# Work to be completed
Copy each of the entries below word for word, without changing anything.

═════ Provided data ═════

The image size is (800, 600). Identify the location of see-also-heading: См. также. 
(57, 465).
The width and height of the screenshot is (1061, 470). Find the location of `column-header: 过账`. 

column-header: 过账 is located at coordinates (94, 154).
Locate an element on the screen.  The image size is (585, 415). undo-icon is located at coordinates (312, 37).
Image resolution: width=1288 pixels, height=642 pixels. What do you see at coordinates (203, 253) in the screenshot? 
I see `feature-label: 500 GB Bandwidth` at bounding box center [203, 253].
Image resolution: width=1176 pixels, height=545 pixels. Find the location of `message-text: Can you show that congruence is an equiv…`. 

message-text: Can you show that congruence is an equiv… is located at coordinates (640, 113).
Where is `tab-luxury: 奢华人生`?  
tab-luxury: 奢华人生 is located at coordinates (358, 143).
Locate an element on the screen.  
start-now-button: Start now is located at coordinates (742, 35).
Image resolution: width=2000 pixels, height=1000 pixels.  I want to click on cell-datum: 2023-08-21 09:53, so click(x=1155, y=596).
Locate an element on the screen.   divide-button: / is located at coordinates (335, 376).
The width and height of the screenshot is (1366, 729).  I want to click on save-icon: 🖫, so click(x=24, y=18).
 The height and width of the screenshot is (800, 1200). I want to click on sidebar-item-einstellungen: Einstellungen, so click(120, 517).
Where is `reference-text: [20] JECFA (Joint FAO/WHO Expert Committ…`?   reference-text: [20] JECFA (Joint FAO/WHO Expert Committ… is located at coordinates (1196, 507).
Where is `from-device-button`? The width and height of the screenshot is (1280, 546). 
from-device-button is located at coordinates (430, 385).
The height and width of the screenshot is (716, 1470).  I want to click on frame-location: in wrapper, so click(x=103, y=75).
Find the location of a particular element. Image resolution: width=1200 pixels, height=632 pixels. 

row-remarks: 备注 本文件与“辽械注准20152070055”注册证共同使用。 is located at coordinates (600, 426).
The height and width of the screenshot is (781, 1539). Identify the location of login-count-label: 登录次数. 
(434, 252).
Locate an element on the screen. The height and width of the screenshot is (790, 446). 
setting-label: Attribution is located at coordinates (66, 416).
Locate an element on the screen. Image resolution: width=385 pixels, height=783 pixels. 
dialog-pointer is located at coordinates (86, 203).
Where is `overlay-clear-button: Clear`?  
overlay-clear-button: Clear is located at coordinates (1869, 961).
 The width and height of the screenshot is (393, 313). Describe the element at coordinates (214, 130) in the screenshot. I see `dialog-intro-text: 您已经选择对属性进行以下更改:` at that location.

═════

# Response
The image size is (800, 600). Identify the location of see-also-heading: См. также. 
(57, 465).
The width and height of the screenshot is (1061, 470). Find the location of `column-header: 过账`. 

column-header: 过账 is located at coordinates (94, 154).
Locate an element on the screen.  The image size is (585, 415). undo-icon is located at coordinates (312, 37).
Image resolution: width=1288 pixels, height=642 pixels. What do you see at coordinates (203, 253) in the screenshot? 
I see `feature-label: 500 GB Bandwidth` at bounding box center [203, 253].
Image resolution: width=1176 pixels, height=545 pixels. Find the location of `message-text: Can you show that congruence is an equiv…`. 

message-text: Can you show that congruence is an equiv… is located at coordinates (640, 113).
Where is `tab-luxury: 奢华人生`?  
tab-luxury: 奢华人生 is located at coordinates (358, 143).
Locate an element on the screen.  
start-now-button: Start now is located at coordinates (742, 35).
Image resolution: width=2000 pixels, height=1000 pixels.  I want to click on cell-datum: 2023-08-21 09:53, so click(x=1155, y=596).
Locate an element on the screen.   divide-button: / is located at coordinates (335, 376).
The width and height of the screenshot is (1366, 729).  I want to click on save-icon: 🖫, so click(x=24, y=18).
 The height and width of the screenshot is (800, 1200). I want to click on sidebar-item-einstellungen: Einstellungen, so click(120, 517).
Where is `reference-text: [20] JECFA (Joint FAO/WHO Expert Committ…`?   reference-text: [20] JECFA (Joint FAO/WHO Expert Committ… is located at coordinates (1196, 507).
Where is `from-device-button`? The width and height of the screenshot is (1280, 546). 
from-device-button is located at coordinates (430, 385).
The height and width of the screenshot is (716, 1470).  I want to click on frame-location: in wrapper, so click(x=103, y=75).
Find the location of a particular element. Image resolution: width=1200 pixels, height=632 pixels. 

row-remarks: 备注 本文件与“辽械注准20152070055”注册证共同使用。 is located at coordinates (600, 426).
The height and width of the screenshot is (781, 1539). Identify the location of login-count-label: 登录次数. 
(434, 252).
Locate an element on the screen. The height and width of the screenshot is (790, 446). 
setting-label: Attribution is located at coordinates (66, 416).
Locate an element on the screen. Image resolution: width=385 pixels, height=783 pixels. 
dialog-pointer is located at coordinates (86, 203).
Where is `overlay-clear-button: Clear`?  
overlay-clear-button: Clear is located at coordinates (1869, 961).
 The width and height of the screenshot is (393, 313). Describe the element at coordinates (214, 130) in the screenshot. I see `dialog-intro-text: 您已经选择对属性进行以下更改:` at that location.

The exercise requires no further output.